1Biomathematics and Statistics Scotland, The King's Buildings, Edinburgh EH9 3JZ, UK; 2Department of Psychology, University of Edinburgh, Edinburgh EH8 9JZ, UK; 3Department of Mathematics and Statistics, University of Edinburgh, Edinburgh EH9 3JZ, UK

Background and objectives
Methods of visual assessment of plant disease are liable to a variety of recording errors which can bias results and reduce their precision. A better understanding of the sources of these errors and their mode of action can allow remedial action through improved training of recorders, changes in sampling methods, or statistical analysis. One potentially important source of error, which has received little attention to date, is carryover. Carryover arises in sequential sampling when the score given to the current sample is influenced by previous samples. Two mechanisms for carryover in sensory assessment are assimilation [1], where the scorer supplements the current stimulus with the memory of previous stimuli, and contrast [2], where the memory of previous stimuli leads to a shift in the scorer's measurement baseline towards these values. With assimilation, a sample score will tend to have a positive bias when preceded by samples with high scores, and vice versa, whereas when carryover is of the contrast type, the biases are reversed in sign. This study was designed to investigate the bias from carryover which might arise in scoring for a plant disease where severity is assessed by the percentage of leaf infection.

### What this task involves
List the remedial actions that the text on carryover in plant disease assessment says a better understanding of recording errors can allow. The material that follows comes from a different source than the text above.

### Information supplied
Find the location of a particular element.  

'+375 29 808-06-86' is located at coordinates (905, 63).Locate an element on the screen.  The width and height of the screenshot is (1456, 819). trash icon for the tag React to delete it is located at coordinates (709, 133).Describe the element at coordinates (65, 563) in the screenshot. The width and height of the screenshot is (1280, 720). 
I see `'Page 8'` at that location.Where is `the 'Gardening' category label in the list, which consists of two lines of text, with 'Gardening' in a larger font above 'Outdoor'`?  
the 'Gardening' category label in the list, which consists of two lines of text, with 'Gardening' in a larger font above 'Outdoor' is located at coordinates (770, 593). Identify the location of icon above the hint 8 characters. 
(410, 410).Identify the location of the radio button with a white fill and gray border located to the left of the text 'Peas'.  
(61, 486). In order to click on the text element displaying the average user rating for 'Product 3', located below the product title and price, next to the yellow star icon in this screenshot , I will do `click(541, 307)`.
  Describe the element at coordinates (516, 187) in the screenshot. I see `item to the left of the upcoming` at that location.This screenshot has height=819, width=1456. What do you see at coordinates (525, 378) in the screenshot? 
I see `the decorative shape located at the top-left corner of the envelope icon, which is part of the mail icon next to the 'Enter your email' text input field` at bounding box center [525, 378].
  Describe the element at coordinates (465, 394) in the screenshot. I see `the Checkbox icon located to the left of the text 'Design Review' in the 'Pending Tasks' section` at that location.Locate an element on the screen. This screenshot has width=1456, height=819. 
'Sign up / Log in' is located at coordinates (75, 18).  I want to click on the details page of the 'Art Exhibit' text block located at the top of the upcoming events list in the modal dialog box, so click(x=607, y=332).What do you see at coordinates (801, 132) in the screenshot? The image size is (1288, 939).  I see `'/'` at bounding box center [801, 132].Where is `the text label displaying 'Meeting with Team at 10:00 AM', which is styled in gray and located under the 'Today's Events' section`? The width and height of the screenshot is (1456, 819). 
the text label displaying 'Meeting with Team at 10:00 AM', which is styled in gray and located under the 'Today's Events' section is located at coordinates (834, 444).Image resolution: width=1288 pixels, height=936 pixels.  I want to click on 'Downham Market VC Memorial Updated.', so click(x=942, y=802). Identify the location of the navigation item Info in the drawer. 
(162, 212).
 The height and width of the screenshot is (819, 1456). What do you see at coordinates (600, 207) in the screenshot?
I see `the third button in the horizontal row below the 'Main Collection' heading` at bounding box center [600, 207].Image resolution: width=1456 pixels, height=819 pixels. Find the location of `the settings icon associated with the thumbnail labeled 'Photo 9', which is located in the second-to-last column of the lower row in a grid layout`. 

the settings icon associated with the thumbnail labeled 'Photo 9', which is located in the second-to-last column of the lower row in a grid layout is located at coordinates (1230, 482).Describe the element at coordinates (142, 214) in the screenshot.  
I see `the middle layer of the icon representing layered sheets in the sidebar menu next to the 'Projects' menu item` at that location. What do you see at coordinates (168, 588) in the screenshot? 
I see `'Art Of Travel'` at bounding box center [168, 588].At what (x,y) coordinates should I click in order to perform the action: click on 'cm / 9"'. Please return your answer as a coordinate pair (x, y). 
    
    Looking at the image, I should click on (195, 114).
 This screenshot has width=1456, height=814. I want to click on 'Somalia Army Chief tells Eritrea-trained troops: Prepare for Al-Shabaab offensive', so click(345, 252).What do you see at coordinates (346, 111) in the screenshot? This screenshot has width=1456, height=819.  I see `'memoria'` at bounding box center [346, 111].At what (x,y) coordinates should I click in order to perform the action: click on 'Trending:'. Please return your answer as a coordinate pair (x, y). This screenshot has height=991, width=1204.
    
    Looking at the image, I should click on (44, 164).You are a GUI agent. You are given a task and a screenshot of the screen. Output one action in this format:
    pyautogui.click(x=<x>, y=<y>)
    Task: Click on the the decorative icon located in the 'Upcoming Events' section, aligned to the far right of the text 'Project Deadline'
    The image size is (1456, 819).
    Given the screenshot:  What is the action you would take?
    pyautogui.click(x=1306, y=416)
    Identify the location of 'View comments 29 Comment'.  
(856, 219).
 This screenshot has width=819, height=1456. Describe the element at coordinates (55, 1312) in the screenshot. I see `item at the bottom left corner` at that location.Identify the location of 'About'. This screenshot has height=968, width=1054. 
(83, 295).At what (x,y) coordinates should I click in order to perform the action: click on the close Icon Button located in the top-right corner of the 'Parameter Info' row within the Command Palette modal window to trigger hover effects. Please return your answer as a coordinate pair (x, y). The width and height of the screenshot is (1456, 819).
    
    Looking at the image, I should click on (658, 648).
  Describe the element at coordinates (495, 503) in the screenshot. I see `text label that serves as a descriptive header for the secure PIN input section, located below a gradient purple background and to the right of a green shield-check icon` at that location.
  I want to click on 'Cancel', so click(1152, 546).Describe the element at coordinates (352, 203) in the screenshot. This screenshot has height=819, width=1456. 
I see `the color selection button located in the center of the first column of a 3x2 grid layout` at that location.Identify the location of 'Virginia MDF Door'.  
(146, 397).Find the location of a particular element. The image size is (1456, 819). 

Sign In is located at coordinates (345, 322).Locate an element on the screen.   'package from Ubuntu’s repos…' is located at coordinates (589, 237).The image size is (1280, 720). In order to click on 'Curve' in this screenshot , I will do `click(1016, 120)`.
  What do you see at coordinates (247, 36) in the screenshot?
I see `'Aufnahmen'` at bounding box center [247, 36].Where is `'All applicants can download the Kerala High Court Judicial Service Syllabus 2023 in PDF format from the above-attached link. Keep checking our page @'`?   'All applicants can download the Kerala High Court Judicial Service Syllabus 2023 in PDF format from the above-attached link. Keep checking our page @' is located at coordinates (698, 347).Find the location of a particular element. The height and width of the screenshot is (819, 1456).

### Response box
- Improved training of recorders
- Changes in sampling methods
- Statistical analysis